Taylor brought some of those same documentary flourishes to that film as well, which could be viewed as one of his signature moves throughout his career. Of the three films we’re discussing from Taylor’s body of work that influenced Star Wars, The Omen is the only one filmed in color. Watching the film, you can see how consistent Taylor’s choice of lens and film stocks influenced Star Wars because the films have the same quality of color throughout. 

One of the deciding factors for Taylor to take the job for Star Wars, however, is that he would be able to bring over the vast majority of his camera unit from The Omen right into A New Hope. 

Diffusion

By 1976, Gilbert Taylor was as experienced in the film industry as one could get. He got his start in film back in the last of the silent days. His first Alfred Hitchcock film (as a clapper loader and second camera assistant) was Number 17 (1932). His last Alfred Hitchcock film, this time as cinematographer, was Frenzy (1972), Hitchcock’s penultimate feature film. During World War II, he served as an operational cameraman in the Royal Air Force Volunteer Reserve, documenting the devastation after bombing raids, including the infamous raid on Dresden. He and a crew of three documented news stories on the ground, including those of the concentration camps. He lensed The Dam Busters, another film that would be hugely influential on Lucas’s construction of Star Wars

While Taylor established the look of Star Wars moving forward, he and Lucas weren’t always on the same page for the cinematography of A New Hope. In fact, George Lucas wanted very diffuse, soft focus on many shots and Taylor revolted. You can still see some of those soft focus shots in the film, but Taylor worked against them. From a 2013 interview, Taylor and his wife told Slate that he told George Lucas he couldn’t do it. “Gil said, “You can’t do it, George, because you’ve got a lot of special effects to lay in, and you won’t be able to if you diffuse it.” Also, they had terrible bad weather when they got out to Tunisia, and there was no definition between the sand and the sky. Gil said if it was diffused on top of that, “George would have been absolutely fucked when it came time to do the effects.”

Coda

The work of Gilbert Taylor, both prior to Star Wars and on Star Wars itself, set a tone and visual vocabulary that lives on today in every new Star Wars film.

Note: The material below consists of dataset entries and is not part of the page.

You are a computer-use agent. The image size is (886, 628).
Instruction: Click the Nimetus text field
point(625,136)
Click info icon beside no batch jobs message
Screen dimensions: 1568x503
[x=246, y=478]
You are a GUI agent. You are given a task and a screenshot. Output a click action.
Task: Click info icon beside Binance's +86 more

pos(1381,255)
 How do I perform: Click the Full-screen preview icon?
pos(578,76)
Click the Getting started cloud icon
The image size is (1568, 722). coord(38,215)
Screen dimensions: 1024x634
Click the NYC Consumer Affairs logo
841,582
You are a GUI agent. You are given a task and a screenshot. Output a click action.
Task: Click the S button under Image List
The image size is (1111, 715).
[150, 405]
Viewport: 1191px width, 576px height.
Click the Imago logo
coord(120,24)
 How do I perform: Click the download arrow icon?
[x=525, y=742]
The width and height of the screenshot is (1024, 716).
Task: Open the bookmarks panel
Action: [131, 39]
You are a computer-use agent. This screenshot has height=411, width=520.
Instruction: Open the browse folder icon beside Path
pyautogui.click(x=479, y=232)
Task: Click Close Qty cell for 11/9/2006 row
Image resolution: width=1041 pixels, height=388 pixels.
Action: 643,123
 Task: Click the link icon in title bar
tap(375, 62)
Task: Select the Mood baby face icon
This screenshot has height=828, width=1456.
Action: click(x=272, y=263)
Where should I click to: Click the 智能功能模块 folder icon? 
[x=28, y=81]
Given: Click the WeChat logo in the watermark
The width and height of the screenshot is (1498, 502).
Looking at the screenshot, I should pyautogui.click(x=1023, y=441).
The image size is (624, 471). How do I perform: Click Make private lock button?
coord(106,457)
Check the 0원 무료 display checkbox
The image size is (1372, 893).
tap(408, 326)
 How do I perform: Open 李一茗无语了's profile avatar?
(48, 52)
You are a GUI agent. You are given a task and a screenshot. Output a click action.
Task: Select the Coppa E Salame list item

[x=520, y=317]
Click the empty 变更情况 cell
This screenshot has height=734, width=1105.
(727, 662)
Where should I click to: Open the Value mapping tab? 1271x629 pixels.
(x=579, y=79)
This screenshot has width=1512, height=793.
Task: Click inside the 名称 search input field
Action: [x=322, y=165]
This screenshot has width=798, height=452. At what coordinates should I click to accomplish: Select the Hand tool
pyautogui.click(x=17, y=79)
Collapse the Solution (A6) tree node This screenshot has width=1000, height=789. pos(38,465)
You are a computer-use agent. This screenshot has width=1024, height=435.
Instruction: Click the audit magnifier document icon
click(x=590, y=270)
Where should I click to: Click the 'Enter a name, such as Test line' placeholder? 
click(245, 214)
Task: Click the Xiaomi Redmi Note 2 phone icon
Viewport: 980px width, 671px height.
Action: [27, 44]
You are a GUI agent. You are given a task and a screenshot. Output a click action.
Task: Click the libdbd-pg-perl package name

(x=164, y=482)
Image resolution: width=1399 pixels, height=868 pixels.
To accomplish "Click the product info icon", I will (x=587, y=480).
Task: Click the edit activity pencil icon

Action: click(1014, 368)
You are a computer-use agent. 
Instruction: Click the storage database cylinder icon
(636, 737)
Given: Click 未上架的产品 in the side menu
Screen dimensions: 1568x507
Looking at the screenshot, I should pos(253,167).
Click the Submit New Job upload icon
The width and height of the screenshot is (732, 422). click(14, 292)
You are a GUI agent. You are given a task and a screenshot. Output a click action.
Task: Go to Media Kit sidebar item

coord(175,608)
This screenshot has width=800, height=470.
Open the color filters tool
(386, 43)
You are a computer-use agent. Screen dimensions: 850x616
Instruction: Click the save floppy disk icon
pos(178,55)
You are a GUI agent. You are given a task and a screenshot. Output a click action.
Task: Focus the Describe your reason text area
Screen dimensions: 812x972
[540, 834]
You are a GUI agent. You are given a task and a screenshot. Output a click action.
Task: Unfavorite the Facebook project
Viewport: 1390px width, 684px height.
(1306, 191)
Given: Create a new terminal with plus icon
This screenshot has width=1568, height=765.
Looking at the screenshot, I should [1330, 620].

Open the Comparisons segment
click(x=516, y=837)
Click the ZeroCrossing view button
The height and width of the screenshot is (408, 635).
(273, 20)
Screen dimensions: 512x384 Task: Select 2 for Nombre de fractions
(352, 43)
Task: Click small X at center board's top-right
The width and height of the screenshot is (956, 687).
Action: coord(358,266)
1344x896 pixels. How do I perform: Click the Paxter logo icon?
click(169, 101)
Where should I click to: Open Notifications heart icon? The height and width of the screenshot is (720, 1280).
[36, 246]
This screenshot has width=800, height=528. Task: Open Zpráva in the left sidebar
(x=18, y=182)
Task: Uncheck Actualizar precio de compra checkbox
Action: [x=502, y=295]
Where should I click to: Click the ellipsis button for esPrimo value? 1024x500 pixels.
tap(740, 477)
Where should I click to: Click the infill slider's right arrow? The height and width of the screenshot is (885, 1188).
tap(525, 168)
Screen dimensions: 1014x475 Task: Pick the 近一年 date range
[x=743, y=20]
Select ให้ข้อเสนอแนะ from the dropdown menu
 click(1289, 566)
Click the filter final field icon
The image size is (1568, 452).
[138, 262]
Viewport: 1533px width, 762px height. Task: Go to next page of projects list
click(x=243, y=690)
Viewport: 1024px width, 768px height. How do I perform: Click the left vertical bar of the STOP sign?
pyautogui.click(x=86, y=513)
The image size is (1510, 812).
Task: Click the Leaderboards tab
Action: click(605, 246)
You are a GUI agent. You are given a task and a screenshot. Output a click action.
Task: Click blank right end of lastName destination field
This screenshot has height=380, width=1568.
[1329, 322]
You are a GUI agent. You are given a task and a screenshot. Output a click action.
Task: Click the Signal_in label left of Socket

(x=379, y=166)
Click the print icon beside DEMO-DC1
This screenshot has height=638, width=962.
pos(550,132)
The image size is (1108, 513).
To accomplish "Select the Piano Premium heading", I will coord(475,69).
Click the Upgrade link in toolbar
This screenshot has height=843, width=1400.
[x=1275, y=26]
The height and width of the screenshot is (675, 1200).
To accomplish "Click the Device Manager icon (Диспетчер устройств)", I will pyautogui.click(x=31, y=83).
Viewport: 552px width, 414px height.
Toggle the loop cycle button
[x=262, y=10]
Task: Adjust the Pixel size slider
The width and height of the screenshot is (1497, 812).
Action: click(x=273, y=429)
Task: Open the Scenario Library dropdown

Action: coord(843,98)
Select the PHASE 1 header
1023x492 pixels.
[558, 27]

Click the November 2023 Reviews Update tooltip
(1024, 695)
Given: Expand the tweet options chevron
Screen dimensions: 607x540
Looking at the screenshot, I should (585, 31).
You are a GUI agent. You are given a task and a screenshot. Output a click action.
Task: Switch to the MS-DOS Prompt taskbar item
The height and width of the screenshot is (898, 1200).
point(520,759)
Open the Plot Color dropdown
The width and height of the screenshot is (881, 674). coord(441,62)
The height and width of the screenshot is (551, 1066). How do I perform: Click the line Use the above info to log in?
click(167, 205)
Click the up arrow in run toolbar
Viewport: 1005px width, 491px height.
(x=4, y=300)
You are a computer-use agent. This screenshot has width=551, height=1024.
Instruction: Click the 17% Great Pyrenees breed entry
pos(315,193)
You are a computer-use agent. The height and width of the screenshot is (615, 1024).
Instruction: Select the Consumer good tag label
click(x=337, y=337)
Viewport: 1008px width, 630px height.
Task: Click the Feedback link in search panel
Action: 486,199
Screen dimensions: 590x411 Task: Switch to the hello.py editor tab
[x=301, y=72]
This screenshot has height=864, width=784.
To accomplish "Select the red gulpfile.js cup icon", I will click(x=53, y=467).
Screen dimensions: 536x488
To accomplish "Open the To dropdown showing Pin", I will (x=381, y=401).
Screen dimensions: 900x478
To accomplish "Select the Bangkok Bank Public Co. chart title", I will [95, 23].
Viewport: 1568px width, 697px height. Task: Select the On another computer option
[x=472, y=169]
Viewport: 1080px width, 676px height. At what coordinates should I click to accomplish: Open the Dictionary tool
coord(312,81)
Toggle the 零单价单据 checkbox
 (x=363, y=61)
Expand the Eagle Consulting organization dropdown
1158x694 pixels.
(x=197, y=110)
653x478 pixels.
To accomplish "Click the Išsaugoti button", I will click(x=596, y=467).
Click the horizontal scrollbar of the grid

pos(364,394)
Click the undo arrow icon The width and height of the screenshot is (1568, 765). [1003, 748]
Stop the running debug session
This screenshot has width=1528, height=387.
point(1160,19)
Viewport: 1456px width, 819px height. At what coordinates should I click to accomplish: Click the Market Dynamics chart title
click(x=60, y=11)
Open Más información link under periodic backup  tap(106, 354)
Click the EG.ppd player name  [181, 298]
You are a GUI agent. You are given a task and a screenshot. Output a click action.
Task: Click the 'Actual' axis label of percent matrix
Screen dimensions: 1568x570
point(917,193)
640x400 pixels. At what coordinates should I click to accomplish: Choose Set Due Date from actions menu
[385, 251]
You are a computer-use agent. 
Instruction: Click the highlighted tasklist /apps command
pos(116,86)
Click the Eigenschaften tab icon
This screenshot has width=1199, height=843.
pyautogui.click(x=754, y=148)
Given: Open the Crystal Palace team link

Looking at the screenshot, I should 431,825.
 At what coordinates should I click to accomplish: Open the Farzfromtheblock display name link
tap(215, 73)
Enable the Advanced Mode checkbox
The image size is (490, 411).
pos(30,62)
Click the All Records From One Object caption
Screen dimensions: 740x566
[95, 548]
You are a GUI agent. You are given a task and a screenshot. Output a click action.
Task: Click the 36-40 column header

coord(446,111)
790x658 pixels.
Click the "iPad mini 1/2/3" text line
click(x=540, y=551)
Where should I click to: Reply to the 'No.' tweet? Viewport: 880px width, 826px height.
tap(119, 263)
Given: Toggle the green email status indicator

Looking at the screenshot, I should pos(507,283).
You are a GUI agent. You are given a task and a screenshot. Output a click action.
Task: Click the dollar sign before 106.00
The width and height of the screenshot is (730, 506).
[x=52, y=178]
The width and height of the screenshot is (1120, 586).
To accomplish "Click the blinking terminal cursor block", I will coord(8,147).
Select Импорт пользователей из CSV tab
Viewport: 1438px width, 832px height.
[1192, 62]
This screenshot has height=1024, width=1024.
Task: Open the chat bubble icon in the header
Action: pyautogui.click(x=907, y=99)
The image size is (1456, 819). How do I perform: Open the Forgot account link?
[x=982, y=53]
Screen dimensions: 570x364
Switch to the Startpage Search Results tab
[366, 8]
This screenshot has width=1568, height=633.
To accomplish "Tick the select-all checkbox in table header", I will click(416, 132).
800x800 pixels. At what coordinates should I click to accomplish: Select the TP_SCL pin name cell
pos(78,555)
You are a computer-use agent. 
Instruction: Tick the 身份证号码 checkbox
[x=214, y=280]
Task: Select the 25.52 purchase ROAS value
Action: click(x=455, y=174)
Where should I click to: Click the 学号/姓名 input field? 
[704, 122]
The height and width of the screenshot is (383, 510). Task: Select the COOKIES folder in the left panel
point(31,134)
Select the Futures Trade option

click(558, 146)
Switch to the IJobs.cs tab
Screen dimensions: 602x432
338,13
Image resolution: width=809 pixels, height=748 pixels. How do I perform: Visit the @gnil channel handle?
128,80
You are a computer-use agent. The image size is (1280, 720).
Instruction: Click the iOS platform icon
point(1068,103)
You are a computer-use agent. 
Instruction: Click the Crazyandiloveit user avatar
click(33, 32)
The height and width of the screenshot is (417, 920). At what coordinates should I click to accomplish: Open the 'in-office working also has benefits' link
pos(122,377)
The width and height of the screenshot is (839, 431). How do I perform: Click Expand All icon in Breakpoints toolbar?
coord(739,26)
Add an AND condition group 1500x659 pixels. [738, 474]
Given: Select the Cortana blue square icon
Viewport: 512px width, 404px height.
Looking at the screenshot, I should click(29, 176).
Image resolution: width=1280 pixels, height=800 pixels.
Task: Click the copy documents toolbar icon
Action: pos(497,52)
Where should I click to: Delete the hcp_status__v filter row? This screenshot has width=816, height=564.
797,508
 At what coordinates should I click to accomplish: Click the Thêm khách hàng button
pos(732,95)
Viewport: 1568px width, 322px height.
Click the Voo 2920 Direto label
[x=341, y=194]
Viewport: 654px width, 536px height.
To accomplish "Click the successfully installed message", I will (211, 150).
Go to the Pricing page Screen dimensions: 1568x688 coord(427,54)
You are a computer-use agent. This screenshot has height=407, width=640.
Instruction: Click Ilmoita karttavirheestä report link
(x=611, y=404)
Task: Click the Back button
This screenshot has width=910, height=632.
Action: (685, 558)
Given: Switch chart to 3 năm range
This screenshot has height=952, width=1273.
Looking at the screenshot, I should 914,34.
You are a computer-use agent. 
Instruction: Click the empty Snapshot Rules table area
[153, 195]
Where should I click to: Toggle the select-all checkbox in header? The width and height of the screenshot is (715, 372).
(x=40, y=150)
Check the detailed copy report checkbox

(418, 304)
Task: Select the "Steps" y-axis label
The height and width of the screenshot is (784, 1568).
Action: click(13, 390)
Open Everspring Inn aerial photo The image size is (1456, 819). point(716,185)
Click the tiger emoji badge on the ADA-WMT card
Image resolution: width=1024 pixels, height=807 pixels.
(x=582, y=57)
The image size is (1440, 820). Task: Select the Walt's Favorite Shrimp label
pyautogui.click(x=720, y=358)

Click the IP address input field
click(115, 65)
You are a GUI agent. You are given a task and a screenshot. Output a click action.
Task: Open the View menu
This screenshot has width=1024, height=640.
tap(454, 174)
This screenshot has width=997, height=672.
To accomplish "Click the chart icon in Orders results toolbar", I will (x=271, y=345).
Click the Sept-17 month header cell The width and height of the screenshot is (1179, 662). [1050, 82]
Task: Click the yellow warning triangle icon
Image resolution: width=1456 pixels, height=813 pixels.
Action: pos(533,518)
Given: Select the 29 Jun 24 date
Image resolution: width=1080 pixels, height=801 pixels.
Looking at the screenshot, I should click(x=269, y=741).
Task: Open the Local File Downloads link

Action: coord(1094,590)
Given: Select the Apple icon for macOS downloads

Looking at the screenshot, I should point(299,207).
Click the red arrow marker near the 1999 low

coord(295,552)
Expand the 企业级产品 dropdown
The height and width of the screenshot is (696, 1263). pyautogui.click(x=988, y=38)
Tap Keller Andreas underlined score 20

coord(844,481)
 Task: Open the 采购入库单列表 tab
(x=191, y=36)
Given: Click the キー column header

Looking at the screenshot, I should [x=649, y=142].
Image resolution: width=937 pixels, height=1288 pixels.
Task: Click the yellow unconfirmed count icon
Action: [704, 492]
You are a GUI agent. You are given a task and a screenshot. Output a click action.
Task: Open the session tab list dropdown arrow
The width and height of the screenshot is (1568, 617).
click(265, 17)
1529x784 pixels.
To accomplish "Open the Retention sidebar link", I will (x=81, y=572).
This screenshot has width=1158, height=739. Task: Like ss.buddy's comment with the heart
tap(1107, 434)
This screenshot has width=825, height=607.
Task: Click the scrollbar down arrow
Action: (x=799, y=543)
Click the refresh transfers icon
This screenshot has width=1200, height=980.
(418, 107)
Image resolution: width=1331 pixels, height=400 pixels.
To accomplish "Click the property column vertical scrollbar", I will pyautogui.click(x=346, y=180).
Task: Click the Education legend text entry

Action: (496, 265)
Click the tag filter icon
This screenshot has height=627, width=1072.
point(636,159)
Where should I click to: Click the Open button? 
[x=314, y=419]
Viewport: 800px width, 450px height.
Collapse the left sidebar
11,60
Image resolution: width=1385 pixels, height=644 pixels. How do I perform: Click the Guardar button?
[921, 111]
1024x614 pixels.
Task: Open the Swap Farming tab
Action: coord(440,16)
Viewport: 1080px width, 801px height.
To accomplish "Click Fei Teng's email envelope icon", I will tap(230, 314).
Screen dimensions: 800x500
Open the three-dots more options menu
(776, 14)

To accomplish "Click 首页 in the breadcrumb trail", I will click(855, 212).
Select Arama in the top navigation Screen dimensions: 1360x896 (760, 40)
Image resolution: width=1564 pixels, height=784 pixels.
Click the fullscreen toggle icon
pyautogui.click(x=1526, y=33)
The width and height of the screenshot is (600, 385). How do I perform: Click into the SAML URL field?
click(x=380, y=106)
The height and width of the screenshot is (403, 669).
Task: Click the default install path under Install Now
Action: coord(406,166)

He helped give George Lucas the look and feel of a space documentary and he might have been the only DP in 1976 capable of doing it. Despite reports of clashes between Lucas and Taylor on set, they created one of the most successful and iconic looking films in the history of cinema. Tracking the work of the cinematographer and the tastes of George Lucas back, you can see why the sensibilities of the two, even when they were at odds, harmonized into something that could create Star Wars. 

All three of Taylor’s films we’ve talked about here are worth watching. Dr. Strangelove and A Hard Day’s Night are both bonafide classics that should be watched often anyway. The Omen is a little less essential, but still worth putting your eyes on at least once. Gregory Peck gives a commanding performance and it’s a worthy early effort of Richard Donner who went on to direct Superman afterward.

All three films are available to stream on various services, some with a small rental fee.